With ore grades declining in the Chilean copper regions, and costs rising, it makes sense for miners to look north along the Andean Copper Belt to a country that is underexplored, yet highly prospective. SolGold has four-year first mover advantage and is the largest concession holder in the country, with Fortescue the second largest. Ecuador has revised its mining tax laws and has created a Mining Ministry in a bid to woo mining investment. Ecuador expects producers to make at least US$8 billion ($11.3 billion) in investment in new mines by 2024.
Time will only tell whether the majors see the SolGold opportunity. In the meantime, the traditional arbitrage between DGR Global’s Australian Securities Exchange (ASX) price and the SolGold London valuation continues to provide a huge value opportunity for investors.
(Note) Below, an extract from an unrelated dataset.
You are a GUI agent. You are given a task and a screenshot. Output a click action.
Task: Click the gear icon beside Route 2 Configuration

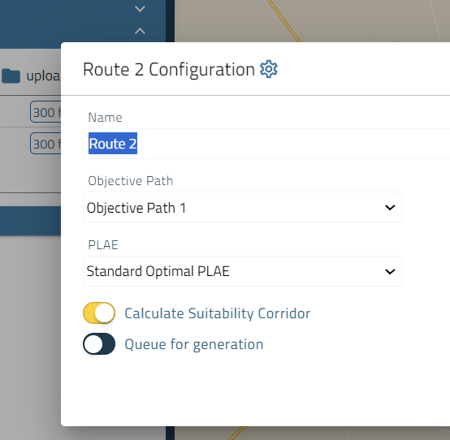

With a SolGold market capitalisation of about 660 million pounds at the current exchange rate, SolGold has a market cap of about $A1.19 billion, which makes DGR Global’s stake worth $A131.5 million.
That is a lot more than DGR Global’s market capitalisation of $A89 million.
Before BHP bought in to SolGold, the value gap to DGR was even wider.
Other resource companies that DGR Global has created – and listed – include:
· Aus Tin Mining (tin in Australia): ASX market capitalisation $34 million, market price of DGR’s stake $6.2 million.
· IronRidge Resources (gold in Chad and Ivory Coast, and lithium in Ghana and Ivory Coast): London Stock Exchange Alternative Investment market (AIM) market capitalisation 61.32 million pounds ($110.4 million), market price of DGR’s stake $26.8 million.
· Armour Energy (natural gas in Australia): ASX market capitalisation $42 million, market price of DGR’s stake $9.4 million.
· Dark Horse Resources (gold and lithium in Argentina): ASX market capitalisation $10 million, market price of DGR’s stake $1.7 million
All in all a total asset list totalling A$175.6 million.
As the value chasm narrows, DGR shares still offer discounted entry into SolGold, plus free entry to Aus Tin, IronRidge Resources, Armour Energy and Dark Horse Resources.